Some women at the advanced class’s table who were working on painting little elves swung their heads our way, their faces registering disapproval.

“You trying to get us beat up or something?” Jo hissed.

“They do look a little hard-core,” Iris said.

I started to giggle at the thought of hard-core ceramic junkies. More disapproving looks came our way. I wasn’t sure if it was our conversation or the fact that none of us was wearing a sweatshirt with a barnyard animal, a snowman or sprigs of holly on it.

“Why do I get the feeling,” Jo said out of the corner of her mouth, “that we’re about to get kicked out of here?”

“Just as long as we don’t have to serve detention,” I said.

Iris threw down her paintbrush. “Let’s get the hell out of here. I want a margarita.”

There was a small gasp from a chubby woman at the next table, who was wearing a sweatshirt that featured a row of geese, each with a red ribbon tied in a bow at its throat.

“What’s the matter, lady, would you rather have a rum and Coke?”

“Well, I never—” the woman said.

“Yeah, I’m betting you haven’t,” Iris quipped.

“I think now is the time to leave,” Jo said.

I didn’t argue.

Amid much giggling, we left our half-finished latte mugs where they were, went up front, paid what we owed and headed back to Willow Creek and the only Mexican restaurant in the area.

I ordered a regular margarita on the rocks, no salt, Jo ordered a blended strawberry one and Iris, skipping the niceties, ordered a double shot of tequila.

We were as different as our drink orders—Jo, Iris and I. Always had been.

Jo, the tomboy and the first of us to date, had been on the girls’ hockey team in high school. She was the kind of girl who joined in a game of football with the guys at the park on Saturday afternoons, thus getting to know all the jocks and giving her the inside dating edge. Iris’s high school claim to fame was getting caught smoking in the girls’ room more often than any other girl of the graduating class of 1972. I was the studious, practical one. The one on the debating team. The one who usually followed all the rules.

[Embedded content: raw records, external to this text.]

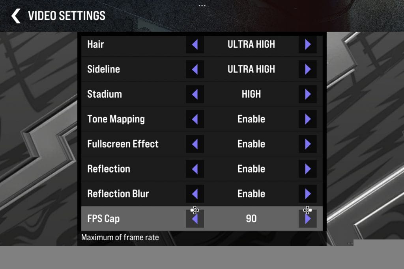Decrease FPS Cap with left arrow
The image size is (404, 269).
[195, 219]
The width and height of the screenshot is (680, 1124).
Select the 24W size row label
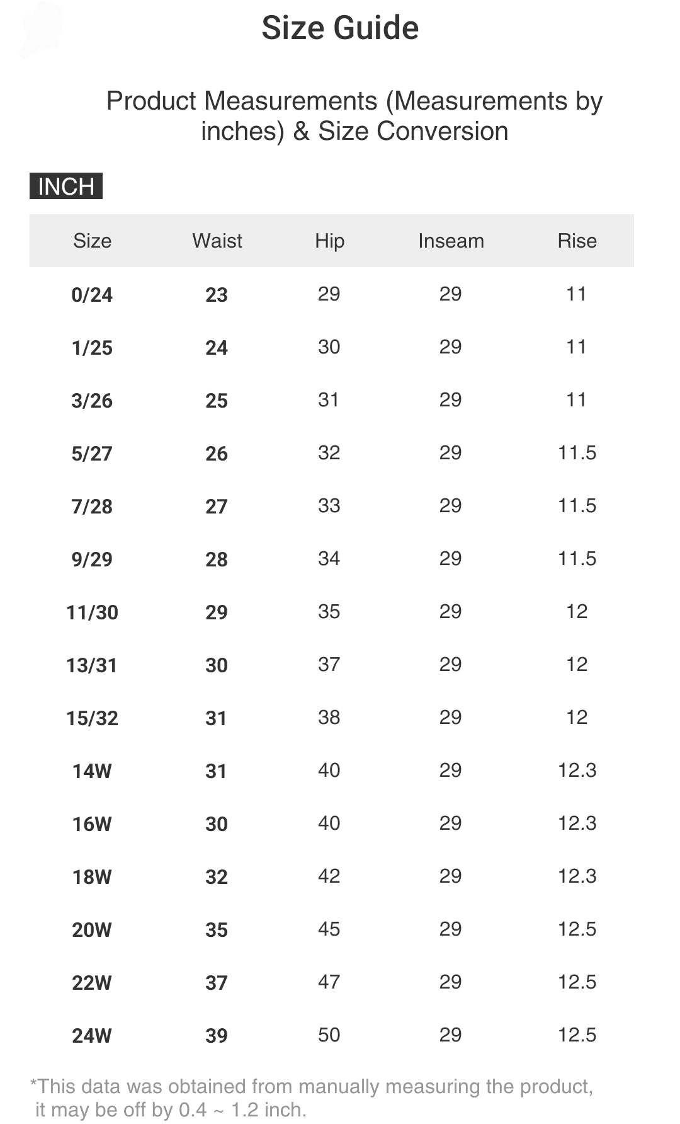[x=92, y=1036]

The unlikely friendship had started when we’d all refused to dissect a frog in freshman biology. We’d all gotten detention as punishment for our stand on animal cruelty. Although I’ve secretly always felt that with Iris, it was more of a stand against the smell of formaldehyde. Jo and I, clearly out of our element, had glued ourselves to Iris, who was more than familiar with the drill and who was friends with nearly every scary boy in the detention room. Afterwards, we’d walked home in the dark together—it had been late fall and the smell of burning leaves had been in the air—griping about the unfairness of the world. We’d been best friends ever since.